You can read the poems here.

Synchronized Chaos Journal: "Struggling with Words," "Walking the Figure Eight," and "A Prophesy of Black Holes"

I’m glad to share that Synchronized Chaos published my poems “Struggling with Words,” “Walking the Figure Eight,” and “A Prophesy of Black Holes” in its June 2014 issue.

“Struggling with Words” is particularly close to my heart and I’m excited that it found a home in Synchronized Chaos, an interdisciplinary webzine for art, literary, science, cultural, and travel writing. Its editors write, “John Middlebrook looks at the experience, aural, aesthetic and visceral, of words and paintings, and then imagines a comforting, embryonic realm of silence inside a black hole.”

Third Wednesday Magazine and Grasslimb Journal: "Still Life"
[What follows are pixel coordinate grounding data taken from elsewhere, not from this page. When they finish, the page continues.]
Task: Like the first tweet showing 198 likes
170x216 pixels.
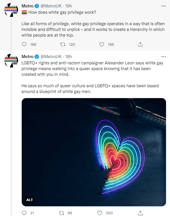Action: pos(102,44)
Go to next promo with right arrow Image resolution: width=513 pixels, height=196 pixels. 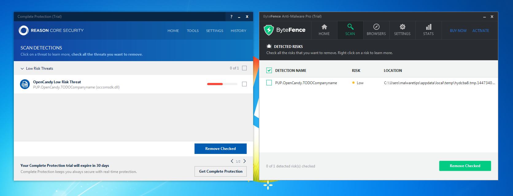(245, 161)
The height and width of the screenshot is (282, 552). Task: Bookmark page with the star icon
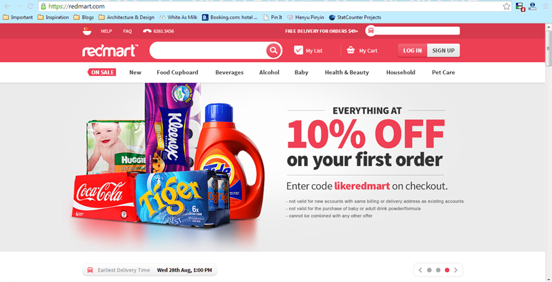506,6
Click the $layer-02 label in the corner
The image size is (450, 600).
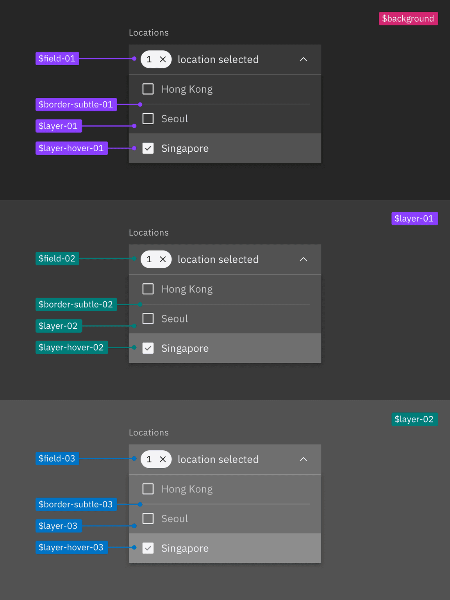click(x=415, y=419)
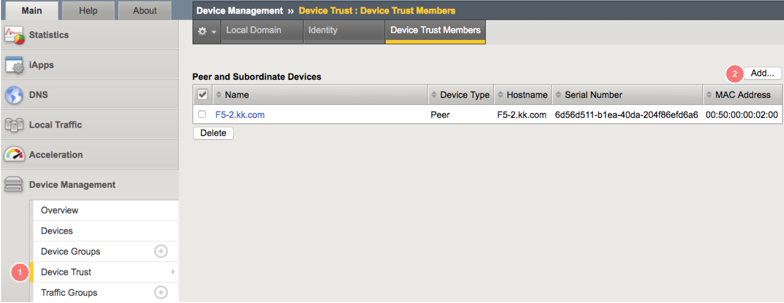Toggle the select-all checkbox in table header

(x=202, y=95)
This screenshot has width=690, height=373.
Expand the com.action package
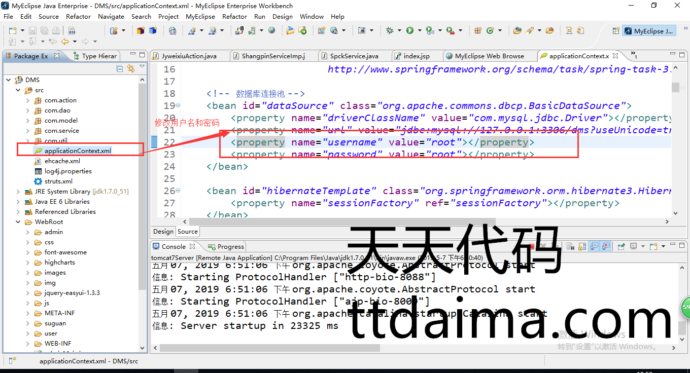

Originally published in  Third Wednesday (Spring 2013, print-only) and Grasslimb (v.11, n.2, print-only)

Still Life

Surrounded by indigo fields,
I turn off the yard light and sit
on this summer night listening
to the sounds between the sounds
of crickets wafting their chants
on the lazy breeze, unmoved
by the discontent of hounds
in the distance baying
at the plaintive whistles of trains,
the rustle of gravel under passing cars.

The clock nods and blinks
on evenings like this, then retires.
The industry of spring has passed:
and the branches of fruit trees—
that snagged rags of clouds
and made them blossom—
now sag with orbs of quiet fire.

Meanwhile, the paint cans of autumn rest
undisturbed in storage, and the wind
that will turn—sure as a hawk,
when winter bears down—
sleeps in the forest.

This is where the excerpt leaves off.